Govt to purchase surplus sugar

Published March 13, 2004

ISLAMABAD, March 12: The government has agreed to purchase about 500,000 tons of surplus sugar from the mills to replenish its buffer stock and ensure that sugar prices do not fall below Rs18 per kg in the local market.

Informed sources told Dawn that an understanding to this effect was reached between Finance Minister Shaukat Aziz and Pakistan Sugar Mills Association (PSMA) Chairman Sikandar M. Khan recently.

The PSMA sources said the industry had told the finance minister that it was on the verge of collapse because the government had refused to facilitate export of surplus sugar.

The industry told the finance minister in very clear terms that in case the surplus was not lifted, the mills would not start next crushing season before January 2005.

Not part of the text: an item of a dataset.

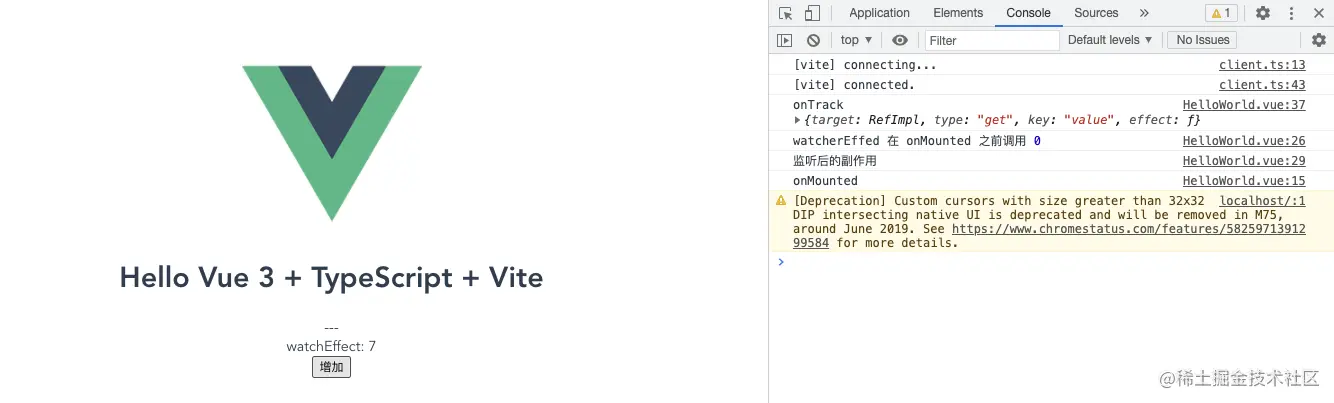This screenshot has height=403, width=1334.
Task: Show the console sidebar panel icon
Action: coord(785,40)
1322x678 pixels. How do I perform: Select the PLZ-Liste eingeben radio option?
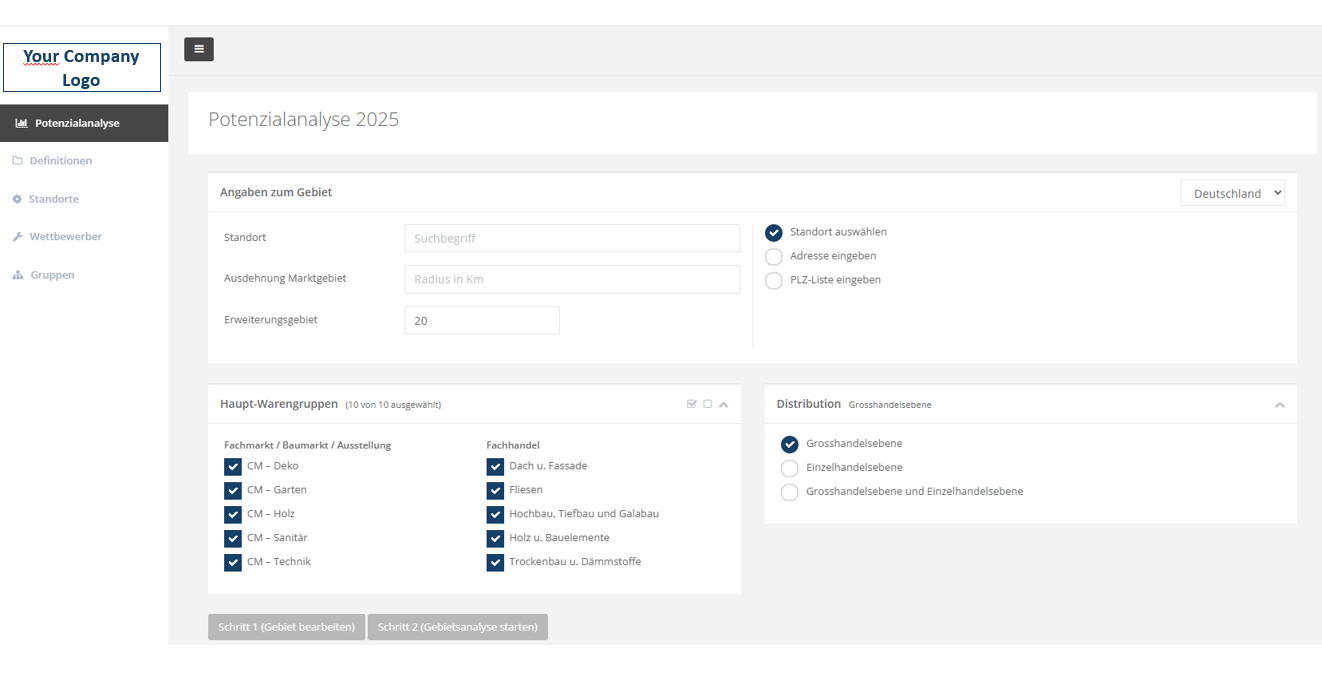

These sources said the decision to purchase the whole of surplus sugar would be announced after seeking a formal approval from Prime Minister Zafarullah Khan Jamali. A summary in this regard is being sent to the prime minister for approval.

The sources said the finance minister was not ready to provide subsidy to the sugar industry for exporting the surplus commodity because the government had already incurred a loss of Rs700 million at the start of the season when it exported about 100,000 tons.

A further export would not only cause an additional loss to the national kitty, but local prices would also go up. The minister, therefore, offered to the PSMA to sell the whole surplus to the government for buffer stock.

The PSMA had concerns that local prices would crash in case the government had such a large stock at its disposal, which would plunge the industry into crisis. On that, the industry was assured that the prices would not fall below Rs18 per kg.

Meanwhile, a meeting of the newly-constituted 12-member sugar committee led by the secretary industries and production decided to recommend to the government to purchase substantial quantity of surplus sugar either for export or for keeping it as buffer stock to cater to the future domestic requirements.

The meeting also decided that sugar would be purchased by the Trading Corporation of Pakistan through open tender within a specified time period. It was also decided that the dues of sugarcane growers would be cleared by the sugar mills simultaneously with the proposed purchase of sugar by the government.

The committee comprising representatives of ministries of finance, commerce, agriculture and industries, sugarcane commissioners and the PSMA was constituted by the industries minister early this week to suggest policy measures for resolving problems of the growers and the millers on a long-term basis.

The meeting considered various problems of the growers and sugar industry and noted that due to the bumper production of sugarcane there would be a record production of sugar.

The meeting was informed that sugar production was estimated to be 3.8 million tons as against 3.67 million tons during 2002-03.

It was estimated that at the beginning of the next crushing season, the carryover stock of sugar would be about 500,000 tons. As a result there will be a large quantity of surplus sugar available with the mills.